Dividendo l’acquavite ed il mio trinciato forte Sopra l’altipiano all’alba, Io e un tenente prigioniero sprofondammo nel silenzio Di quell’invernale calma. L’aria tersa delle vette non recava quel fetore Ch’era a entrambi familiare, D’un’Europa di vent’anni presa nel filo spinato, A marcir come il letame...
Ma se vi ho guidato è perché ero disperato, Non intrepida irruenza, ma solo indifferenza. E se mai fui Ardito, fu solo perché ferito Ero da tempo e attendevo il momento Dell’estremo congedo, del definitivo Credo Di chi mai sentì giusto null’altro che il disgusto...
La battaglia del Solstizio s’annunciò con un tremendo Rombo lungo tutto il fronte Un buon giorno per morire, proprio quello che più a lungo La sua luce al mondo infonde. Li portai fuori cantando versi amari di condanna Imparati in angiporto, Confidando che la sorte raccogliendoci a manciate Almeno raddrizzasse un torto.

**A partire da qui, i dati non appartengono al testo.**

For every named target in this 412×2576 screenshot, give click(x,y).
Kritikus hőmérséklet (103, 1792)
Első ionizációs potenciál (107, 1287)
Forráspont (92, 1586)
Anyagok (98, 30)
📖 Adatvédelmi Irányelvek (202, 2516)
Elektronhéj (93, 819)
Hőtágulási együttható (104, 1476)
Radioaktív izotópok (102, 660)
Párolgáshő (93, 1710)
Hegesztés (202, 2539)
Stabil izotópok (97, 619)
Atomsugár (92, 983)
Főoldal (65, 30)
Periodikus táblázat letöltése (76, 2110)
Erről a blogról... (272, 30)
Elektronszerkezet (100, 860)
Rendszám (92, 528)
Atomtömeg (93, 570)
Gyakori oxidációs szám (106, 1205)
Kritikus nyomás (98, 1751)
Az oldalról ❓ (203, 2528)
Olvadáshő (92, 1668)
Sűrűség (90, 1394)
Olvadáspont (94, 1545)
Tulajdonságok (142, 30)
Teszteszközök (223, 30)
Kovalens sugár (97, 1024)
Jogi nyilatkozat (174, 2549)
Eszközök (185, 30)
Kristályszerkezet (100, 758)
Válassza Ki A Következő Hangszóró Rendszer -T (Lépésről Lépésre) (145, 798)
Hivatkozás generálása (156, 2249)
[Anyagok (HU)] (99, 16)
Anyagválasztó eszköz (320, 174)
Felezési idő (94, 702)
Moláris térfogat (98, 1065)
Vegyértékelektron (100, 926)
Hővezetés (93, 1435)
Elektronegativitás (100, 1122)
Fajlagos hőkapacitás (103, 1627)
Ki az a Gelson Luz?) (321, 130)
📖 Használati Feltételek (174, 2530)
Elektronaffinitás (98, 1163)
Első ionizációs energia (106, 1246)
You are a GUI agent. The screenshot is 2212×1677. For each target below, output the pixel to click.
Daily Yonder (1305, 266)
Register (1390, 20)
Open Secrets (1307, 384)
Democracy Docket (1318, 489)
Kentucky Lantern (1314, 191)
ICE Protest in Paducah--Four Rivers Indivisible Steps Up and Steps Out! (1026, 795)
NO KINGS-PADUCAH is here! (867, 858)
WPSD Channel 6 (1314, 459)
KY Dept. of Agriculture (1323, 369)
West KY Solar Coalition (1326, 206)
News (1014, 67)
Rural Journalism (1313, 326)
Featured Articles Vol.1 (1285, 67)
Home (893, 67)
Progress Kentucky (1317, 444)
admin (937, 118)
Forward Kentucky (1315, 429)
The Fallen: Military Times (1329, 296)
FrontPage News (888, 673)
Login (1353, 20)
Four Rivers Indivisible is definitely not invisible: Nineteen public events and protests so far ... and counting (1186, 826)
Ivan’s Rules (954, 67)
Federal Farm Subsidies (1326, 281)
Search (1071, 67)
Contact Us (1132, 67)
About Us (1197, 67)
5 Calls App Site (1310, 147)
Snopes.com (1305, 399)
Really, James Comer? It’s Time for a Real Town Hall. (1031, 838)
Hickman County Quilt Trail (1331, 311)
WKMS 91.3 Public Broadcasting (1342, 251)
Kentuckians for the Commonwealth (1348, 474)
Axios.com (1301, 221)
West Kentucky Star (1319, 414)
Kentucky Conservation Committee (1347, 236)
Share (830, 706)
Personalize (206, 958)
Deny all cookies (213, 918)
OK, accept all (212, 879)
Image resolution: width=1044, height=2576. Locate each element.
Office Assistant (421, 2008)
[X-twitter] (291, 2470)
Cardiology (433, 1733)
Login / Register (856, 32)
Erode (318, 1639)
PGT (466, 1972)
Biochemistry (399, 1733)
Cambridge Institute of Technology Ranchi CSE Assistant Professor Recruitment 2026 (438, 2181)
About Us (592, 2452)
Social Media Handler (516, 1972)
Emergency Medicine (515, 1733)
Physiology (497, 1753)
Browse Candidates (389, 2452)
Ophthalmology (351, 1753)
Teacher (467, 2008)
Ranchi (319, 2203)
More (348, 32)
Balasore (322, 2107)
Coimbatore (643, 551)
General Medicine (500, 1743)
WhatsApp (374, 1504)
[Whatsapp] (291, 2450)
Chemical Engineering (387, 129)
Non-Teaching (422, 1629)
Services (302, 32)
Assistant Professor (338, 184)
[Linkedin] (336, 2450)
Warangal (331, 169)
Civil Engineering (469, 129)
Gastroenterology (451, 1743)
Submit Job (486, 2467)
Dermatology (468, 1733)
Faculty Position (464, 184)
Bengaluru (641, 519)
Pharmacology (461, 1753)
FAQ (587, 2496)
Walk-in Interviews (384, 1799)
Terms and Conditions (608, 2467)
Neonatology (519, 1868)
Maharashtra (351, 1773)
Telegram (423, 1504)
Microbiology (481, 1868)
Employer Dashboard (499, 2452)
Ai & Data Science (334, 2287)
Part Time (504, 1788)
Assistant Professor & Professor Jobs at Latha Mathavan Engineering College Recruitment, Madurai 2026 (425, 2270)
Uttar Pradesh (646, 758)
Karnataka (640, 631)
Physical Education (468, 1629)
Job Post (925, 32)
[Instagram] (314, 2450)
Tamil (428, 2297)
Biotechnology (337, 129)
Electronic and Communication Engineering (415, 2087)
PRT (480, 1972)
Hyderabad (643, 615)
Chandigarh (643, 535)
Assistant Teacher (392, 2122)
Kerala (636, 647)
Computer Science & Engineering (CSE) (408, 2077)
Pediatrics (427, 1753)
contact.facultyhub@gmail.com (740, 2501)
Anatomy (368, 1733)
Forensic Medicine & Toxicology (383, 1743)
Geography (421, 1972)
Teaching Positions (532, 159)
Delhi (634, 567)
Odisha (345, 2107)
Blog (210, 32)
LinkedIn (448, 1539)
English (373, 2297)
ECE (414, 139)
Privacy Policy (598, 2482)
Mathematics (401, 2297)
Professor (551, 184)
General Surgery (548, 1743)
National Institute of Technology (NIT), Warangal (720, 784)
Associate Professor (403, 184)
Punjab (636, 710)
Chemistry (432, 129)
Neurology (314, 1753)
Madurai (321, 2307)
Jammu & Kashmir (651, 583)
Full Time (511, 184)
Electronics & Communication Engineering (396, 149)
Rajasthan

Ma se fummo chiamati eroi ed encomiati La trattativa il sangue scherniva, E per tutti coloro che divennero concime Un regio dispaccio di cordoglio vile. Così presi licenza di sfidare la potenza Non più di avversari che sanguinavano al pari, Ma della mano che ordisce, in sicurezza e con decoro, E strangola i popoli con catene d’oro. Adesso ad un solo Superiore eternamente Vado cercando udienza: “Maggiore Renzi, presente!”